Russia’s professed readiness for peace talks came with the usual preconditions: that “Kyiv authorities fulfill the well known and repeatedly stated demands and recognize new territorial realities,” the Kremlin said, referring to Moscow’s insistence that Ukraine recognize Crimea as part of Russia and acknowledge other illegal territorial gains.

Previous attempts at peace talks have failed over Russia’s territorial demands, because Ukraine insists that Russia withdraw from occupied areas.

A older-looking man stands hunched slightly in front of a destroyed building, with a dog nearby.
A local resident walks with a dog in the yard of his damaged apartment building in Bakhmut. (Anna Kudriavtseva/Reuters)

NATO sees no change in Moscow’s stance

Elsewhere, the head of NATO detected no change in Moscow’s stance on Ukraine, insisting that the Kremlin “wants a Europe where they can control a neighbouring country.”

“We have no indications that President Putin has changed his plans, his goals for Ukraine,” NATO Secretary General Jens Stoltenberg said in Oslo, Norway.

Individual NATO countries are stepping up their military support of Ukraine with increasingly advanced weapons.

In the latest pledge, the French Defence Ministry said it plans to talk soon with its Ukrainian counterpart on delivering armoured combat vehicles.

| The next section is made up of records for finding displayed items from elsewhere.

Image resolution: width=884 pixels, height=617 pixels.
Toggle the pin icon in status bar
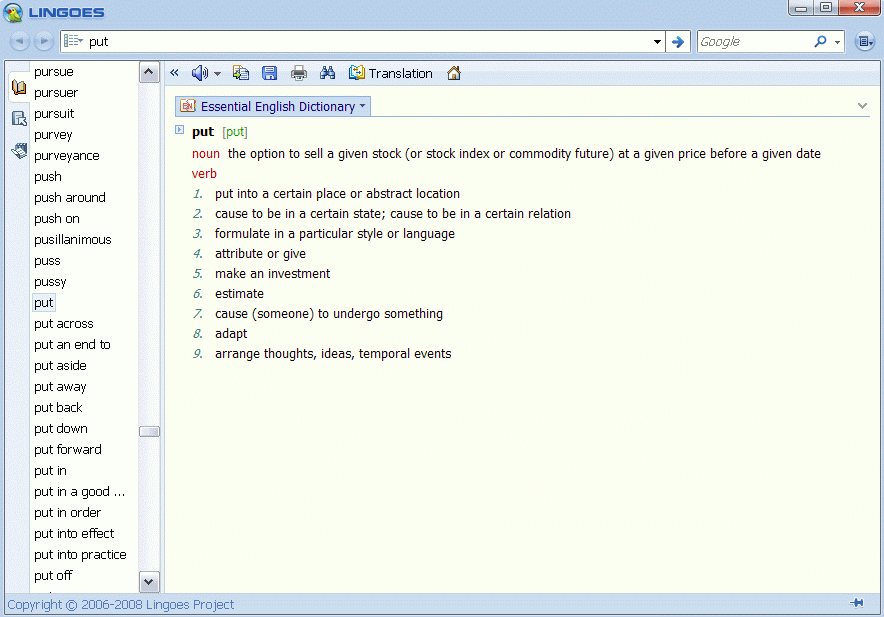[x=857, y=603]
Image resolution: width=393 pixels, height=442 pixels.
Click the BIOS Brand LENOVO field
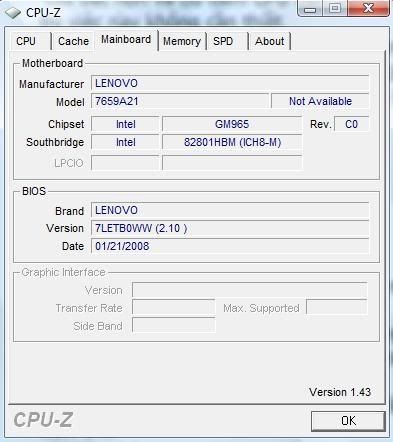tap(230, 210)
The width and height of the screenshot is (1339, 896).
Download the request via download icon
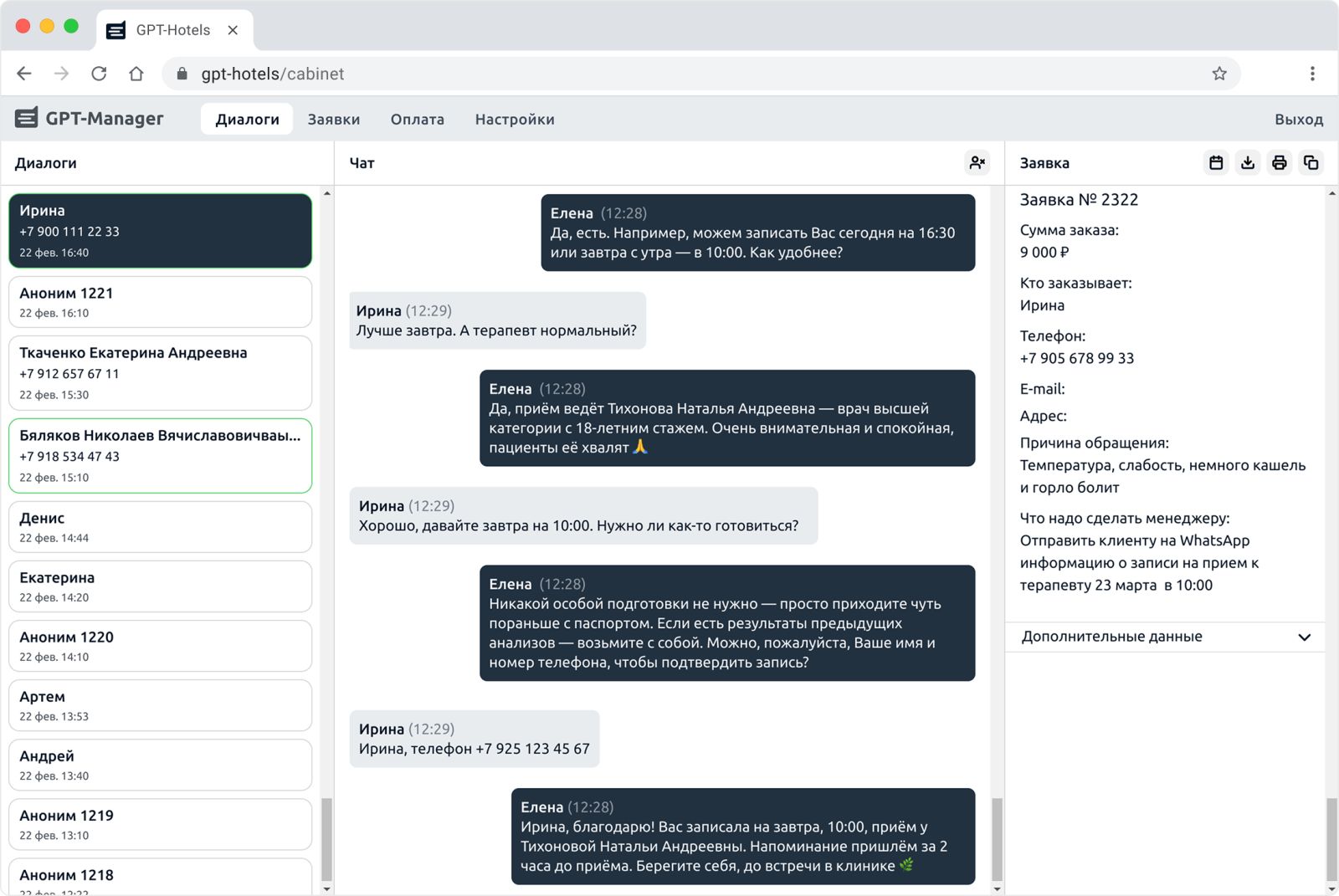[x=1248, y=163]
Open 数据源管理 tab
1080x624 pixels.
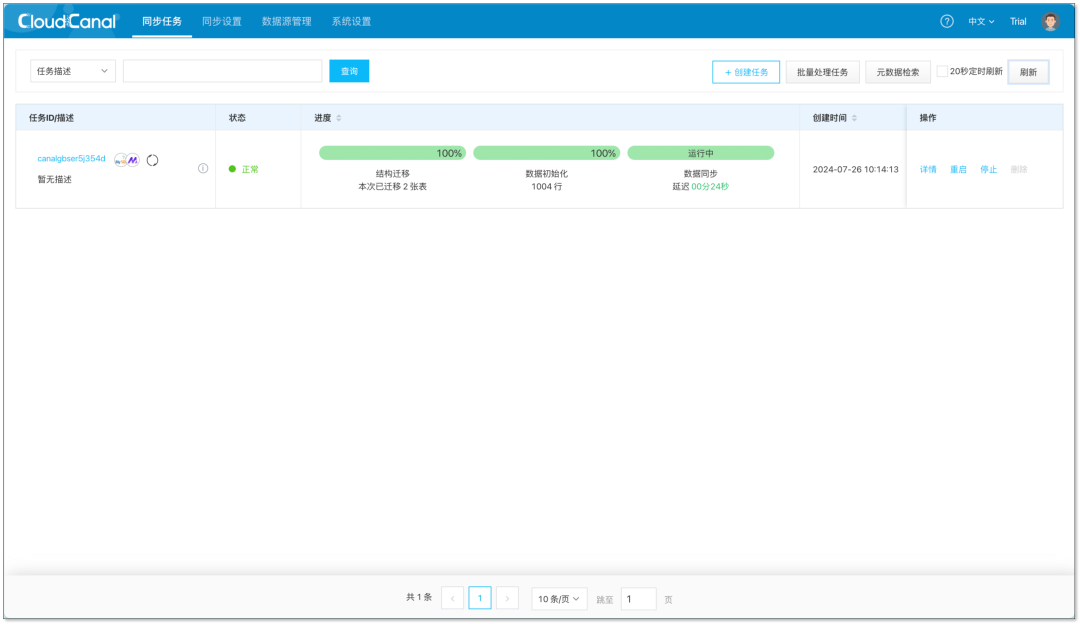pos(287,21)

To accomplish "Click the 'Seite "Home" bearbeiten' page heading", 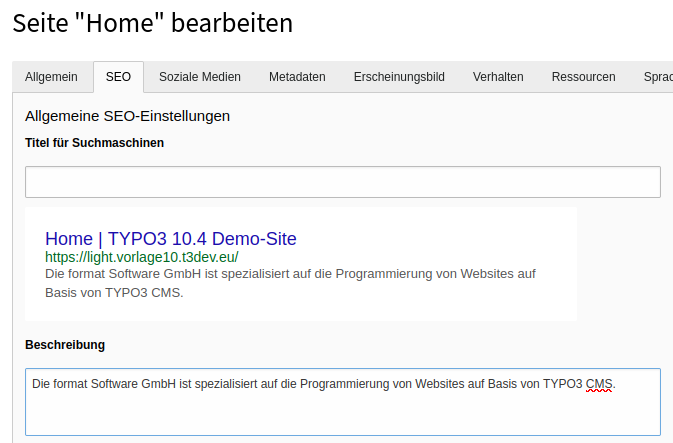I will pyautogui.click(x=153, y=23).
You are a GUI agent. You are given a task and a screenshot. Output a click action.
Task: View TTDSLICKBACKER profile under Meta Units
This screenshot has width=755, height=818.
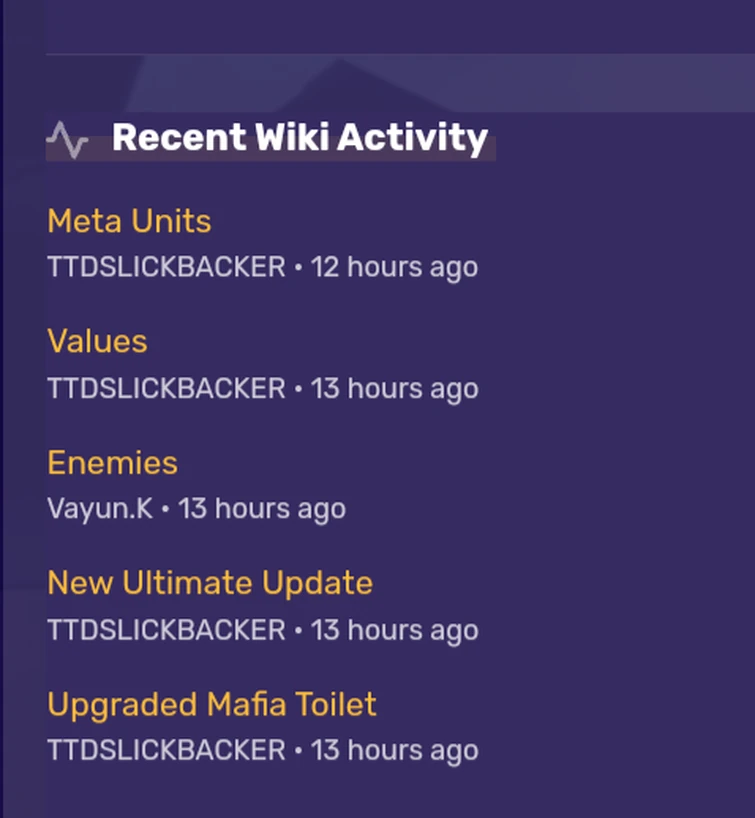pos(166,267)
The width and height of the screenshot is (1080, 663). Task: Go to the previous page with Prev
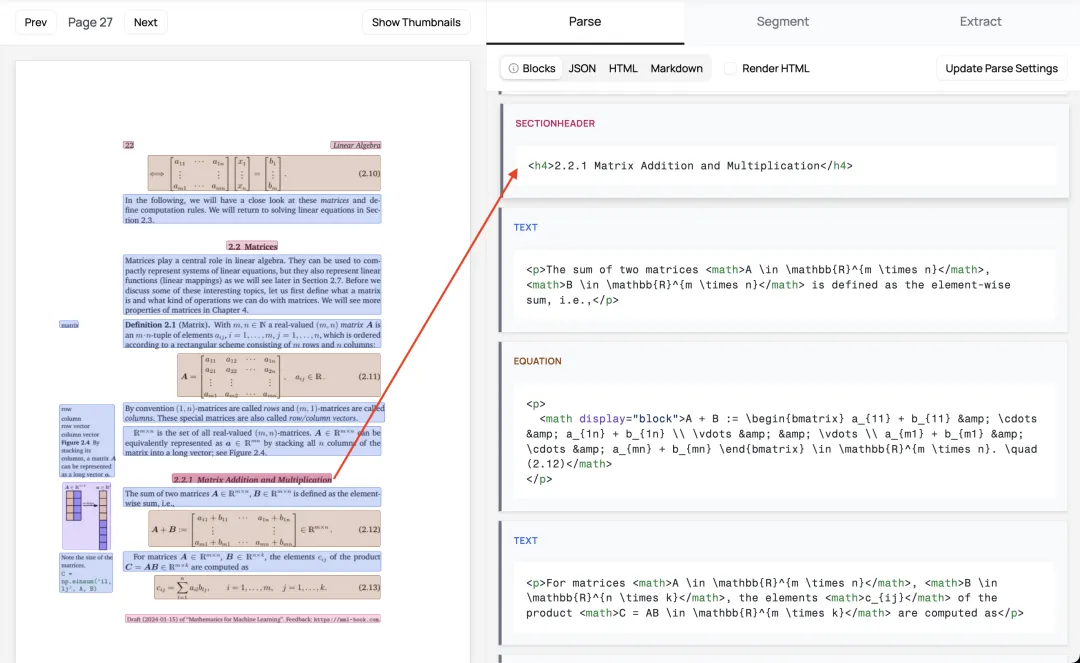[36, 22]
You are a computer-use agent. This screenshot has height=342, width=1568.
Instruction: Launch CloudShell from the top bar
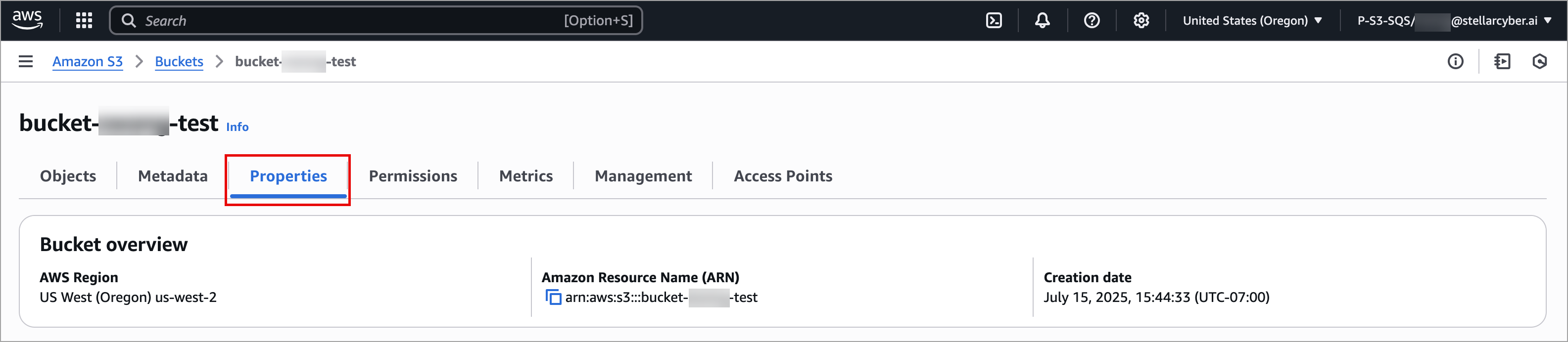tap(994, 21)
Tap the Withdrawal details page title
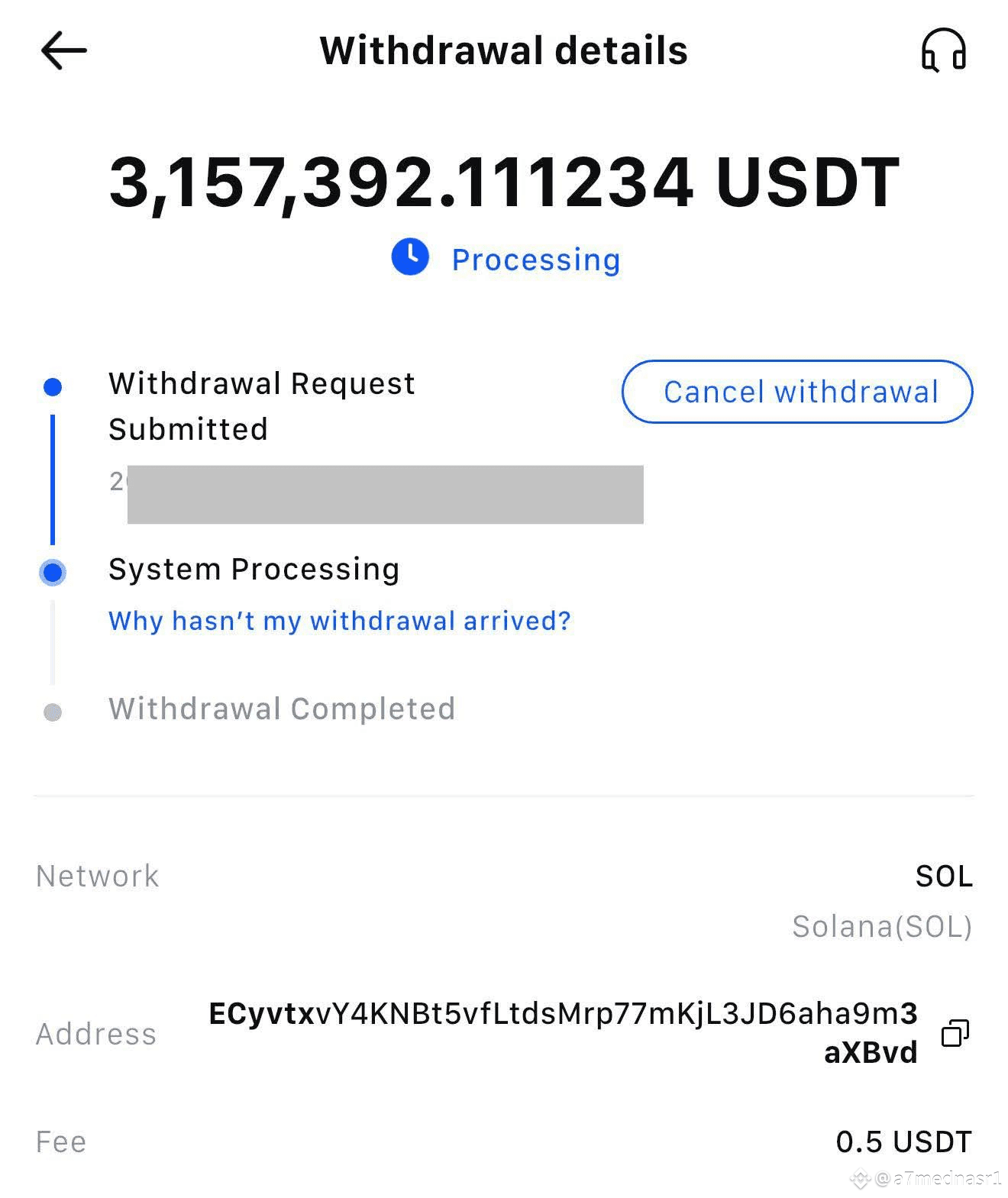The height and width of the screenshot is (1198, 1008). [x=503, y=51]
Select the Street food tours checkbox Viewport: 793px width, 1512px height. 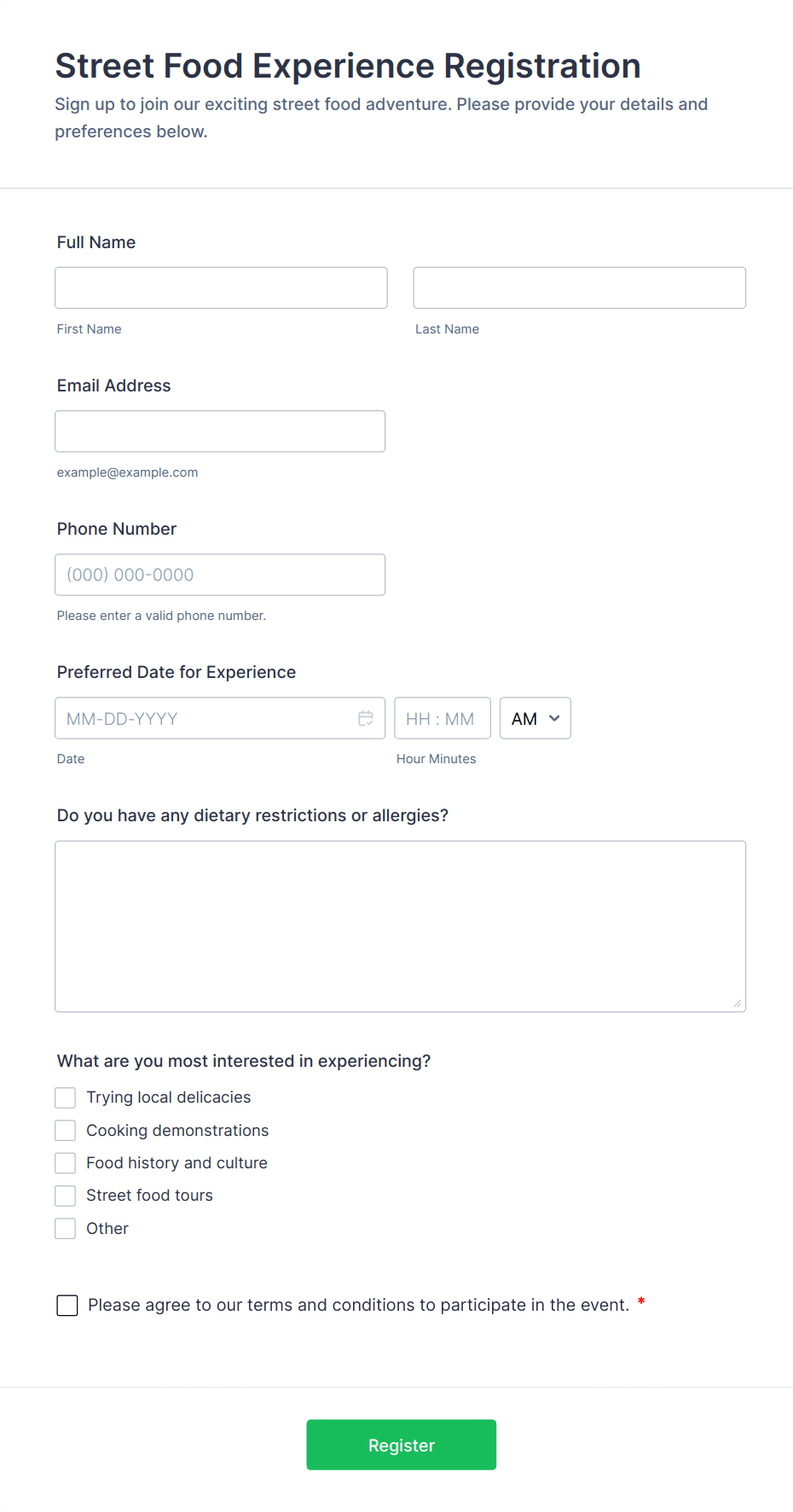point(66,1196)
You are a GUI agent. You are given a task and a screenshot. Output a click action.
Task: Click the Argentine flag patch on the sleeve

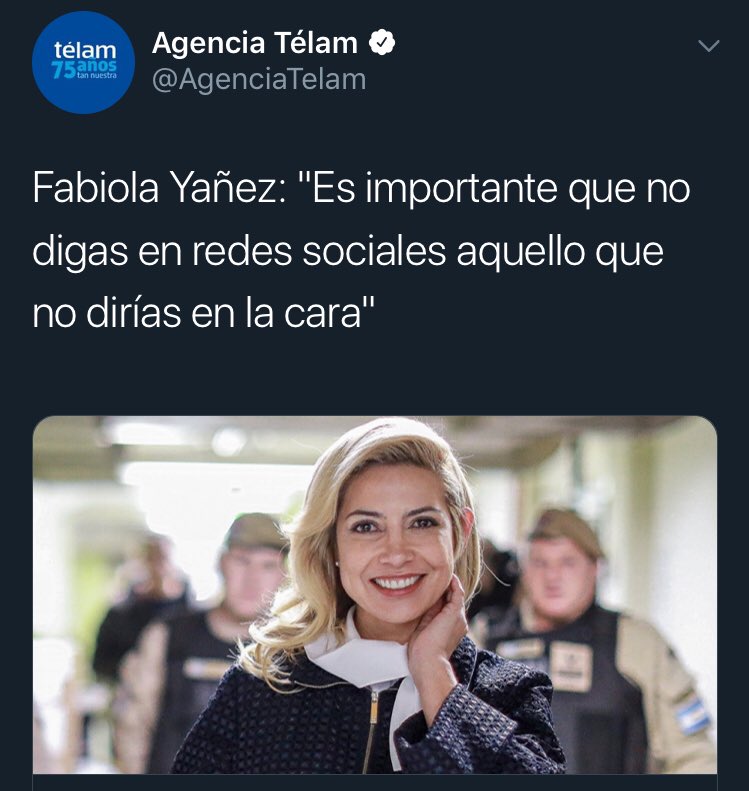click(x=693, y=716)
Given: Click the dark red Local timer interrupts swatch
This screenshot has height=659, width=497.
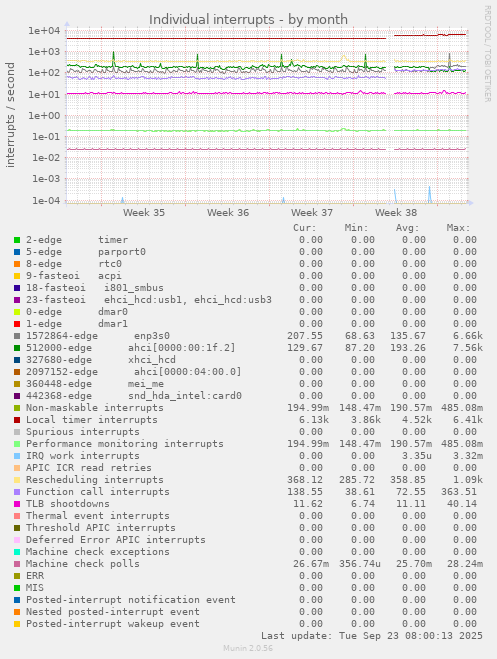Looking at the screenshot, I should click(17, 420).
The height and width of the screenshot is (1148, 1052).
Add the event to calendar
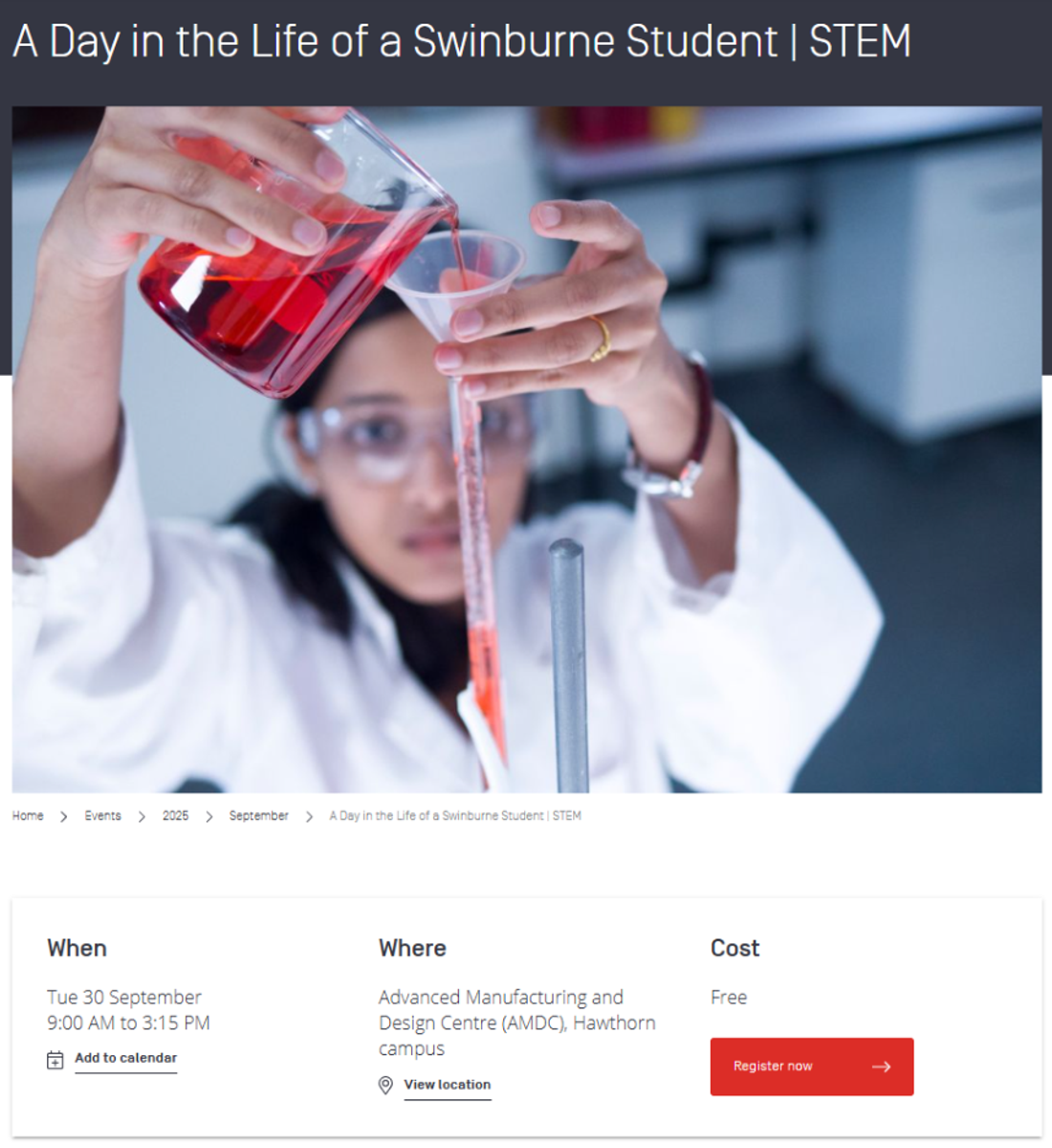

France’s presidency says it would be the first time this type of Western-made wheeled tank destroyer would be sent to Ukraine’s military.

In the United States, Biden said Bradley Fighting Vehicles, a medium armoured combat vehicle that can serve as a troop carrier, could be sent to Ukraine.

While more weapons arrive, the battlefield situation appears to have settled into a stalemate, increasingly a war of attrition. As winter sets in, troop and equipment mobility is more limited.

In the latest fighting, Kyrylo Tymoshenko, deputy head of the Ukrainian presidential office, said Thursday at least five civilians were killed and eight wounded across the country by Russian shelling in the previous 24 hours.

An intense battle has left 60 per cent of the eastern city of Bakhmut in ruins, Donetsk Gov. Pavlo Kyrylenko said Thursday. Ukrainian defenders appear to be holding the Russians back.